Early oral cancer symptoms you should watch for include:
- Persistent red or white patches of skin in the soft tissues of the mouth,
- A sore in the mouth that won’t heal,
- Unusual oral bleeding or hoarseness,
- Teeth shifting position without apparent cause,
- Paine when swallowing,
- Poorly fitting dentures,
- Jaw pain or stiffness,
- A feeling something is stuck in the throat,
- Painful tongue,
- Pain in the neck or ear that does not go away.
Late oral cancer symptoms that you need to act on immediately are:
- A hardened area of previously soft tissue,
- Numbness, tingling or pain in the tongue or lips,
- Airway obstruction,
- A chronic earache,
- Pain or difficulty when chewing or talking,
- A tight sensation when you attempt to open your mouth.
Here is some risk factors that can affect your oral cancer.
All forms of tobacco increase a person’s risk of oral cancer. In fact, smokers are six times more likely to get oral cancer than nonsmokers.
“Tobacco is a toxic killer and offers you nothing more than disease and ultimately, DEATH!”
Heavy, regular alcohol consumption is a risk factor for oral cancer. It’s estimated that 75-80% of those with oral cancer drink alcohol frequently. Like smokers, people who drink a lot of alcohol on a regular basis are also six times more likely to get oral cancer than nondrinkers.
Tobacco and Alcohol
The risk of oral cancer that each substance represents is compounded when they are used together.
It appears that men contact oral cancer at twice the rate of women, due to the fact that they are more likely to smoke and drink heavily for longer periods of time than females.
After the age of 40, the risk of oral cancer increases, with 60 being the average age of diagnosis.
HPV – Human Papillomavirus
HPV or Human papillomavirus is a sexually transmitted infection with hundreds of various strains. A few have been identified with strong associations to oral cancer.
Sun exposure increases the risk of developing lip cancer, especially for those with fair skin. Most lip cancers occur on the bottom lip, likely because it’s more exposed to the sun. Be sure to use a lip balm with SPF when you spend time outdoors.

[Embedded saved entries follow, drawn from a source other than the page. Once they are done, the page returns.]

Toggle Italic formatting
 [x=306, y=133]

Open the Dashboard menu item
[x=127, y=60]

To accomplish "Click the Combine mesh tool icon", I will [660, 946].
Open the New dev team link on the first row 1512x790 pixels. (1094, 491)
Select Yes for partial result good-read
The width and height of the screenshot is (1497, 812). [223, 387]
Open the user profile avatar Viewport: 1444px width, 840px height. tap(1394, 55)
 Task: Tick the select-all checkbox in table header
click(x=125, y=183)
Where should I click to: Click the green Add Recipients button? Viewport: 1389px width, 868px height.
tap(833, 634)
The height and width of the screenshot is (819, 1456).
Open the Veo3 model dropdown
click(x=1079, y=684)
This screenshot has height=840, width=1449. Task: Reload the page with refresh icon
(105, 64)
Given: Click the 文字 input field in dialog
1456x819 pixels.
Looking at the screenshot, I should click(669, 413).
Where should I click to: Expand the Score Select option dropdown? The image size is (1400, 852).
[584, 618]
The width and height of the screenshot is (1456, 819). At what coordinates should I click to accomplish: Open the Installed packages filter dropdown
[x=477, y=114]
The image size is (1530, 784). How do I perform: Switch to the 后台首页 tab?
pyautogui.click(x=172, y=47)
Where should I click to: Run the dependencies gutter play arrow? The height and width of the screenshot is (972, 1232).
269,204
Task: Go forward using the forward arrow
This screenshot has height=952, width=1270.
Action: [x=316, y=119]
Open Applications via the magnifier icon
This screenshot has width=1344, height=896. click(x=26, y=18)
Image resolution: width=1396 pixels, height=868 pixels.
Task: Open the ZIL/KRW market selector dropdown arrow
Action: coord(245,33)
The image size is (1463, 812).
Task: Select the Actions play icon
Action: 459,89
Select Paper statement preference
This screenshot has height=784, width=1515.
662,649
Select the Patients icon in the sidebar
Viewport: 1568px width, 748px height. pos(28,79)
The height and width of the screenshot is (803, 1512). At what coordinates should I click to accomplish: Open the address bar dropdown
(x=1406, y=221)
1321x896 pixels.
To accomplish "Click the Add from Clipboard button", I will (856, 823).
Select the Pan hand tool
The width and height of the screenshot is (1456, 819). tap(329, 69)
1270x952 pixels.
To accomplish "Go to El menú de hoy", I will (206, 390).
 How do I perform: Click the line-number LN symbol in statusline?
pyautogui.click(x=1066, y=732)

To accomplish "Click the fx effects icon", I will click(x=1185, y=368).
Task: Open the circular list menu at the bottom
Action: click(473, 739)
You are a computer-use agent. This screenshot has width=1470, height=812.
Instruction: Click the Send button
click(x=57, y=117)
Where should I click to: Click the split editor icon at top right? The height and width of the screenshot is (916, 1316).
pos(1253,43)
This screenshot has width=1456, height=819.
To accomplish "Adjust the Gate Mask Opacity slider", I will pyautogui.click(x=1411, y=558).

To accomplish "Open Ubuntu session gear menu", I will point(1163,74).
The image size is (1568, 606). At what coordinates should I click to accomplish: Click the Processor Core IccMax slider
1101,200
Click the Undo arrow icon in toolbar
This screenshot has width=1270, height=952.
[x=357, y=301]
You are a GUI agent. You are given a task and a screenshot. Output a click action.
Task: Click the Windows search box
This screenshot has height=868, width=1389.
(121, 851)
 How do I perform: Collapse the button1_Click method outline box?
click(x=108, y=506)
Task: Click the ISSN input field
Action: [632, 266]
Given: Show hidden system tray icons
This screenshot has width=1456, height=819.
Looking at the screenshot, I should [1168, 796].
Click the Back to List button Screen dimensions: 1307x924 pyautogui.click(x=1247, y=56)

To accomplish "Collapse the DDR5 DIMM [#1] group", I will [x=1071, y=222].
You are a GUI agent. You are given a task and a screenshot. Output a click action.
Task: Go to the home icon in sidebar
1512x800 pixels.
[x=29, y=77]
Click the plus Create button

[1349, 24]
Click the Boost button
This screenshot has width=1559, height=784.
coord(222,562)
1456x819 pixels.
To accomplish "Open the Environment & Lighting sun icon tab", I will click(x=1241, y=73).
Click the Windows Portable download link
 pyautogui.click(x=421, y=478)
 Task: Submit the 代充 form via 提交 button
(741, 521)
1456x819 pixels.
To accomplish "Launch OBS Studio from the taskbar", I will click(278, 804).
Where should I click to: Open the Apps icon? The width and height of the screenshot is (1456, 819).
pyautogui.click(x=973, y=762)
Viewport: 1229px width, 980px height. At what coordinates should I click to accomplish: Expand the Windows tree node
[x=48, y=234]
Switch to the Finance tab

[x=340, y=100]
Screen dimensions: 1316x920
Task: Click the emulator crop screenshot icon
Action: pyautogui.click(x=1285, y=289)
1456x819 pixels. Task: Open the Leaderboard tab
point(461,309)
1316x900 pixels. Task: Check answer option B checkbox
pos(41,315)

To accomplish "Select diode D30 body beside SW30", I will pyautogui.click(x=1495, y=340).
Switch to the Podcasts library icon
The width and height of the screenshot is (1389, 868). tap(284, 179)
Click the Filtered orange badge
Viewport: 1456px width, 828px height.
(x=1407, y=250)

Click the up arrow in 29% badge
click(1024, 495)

“It’s important to note that survival rates for oral cancer are 50% five years after diagnosis. The earlier oral cancer is detected, the better a person’s chances for survival are.”
Your Dentist Can Recognize Oral Cancer Symptoms
Because many people simply do not routinely self-screen for oral cancer, the dentist has become the first line of defence when it comes to detecting it.
Many dentists either include or offer oral cancer screening as part of a routine patient examination. If you have not had an oral cancer screening from your dentist lately, ask for one. Many dental professionals will be offering free oral cancer screening during the month of April as part of their efforts to support oral cancer awareness week.
Be aware! Take action! Stay healthy!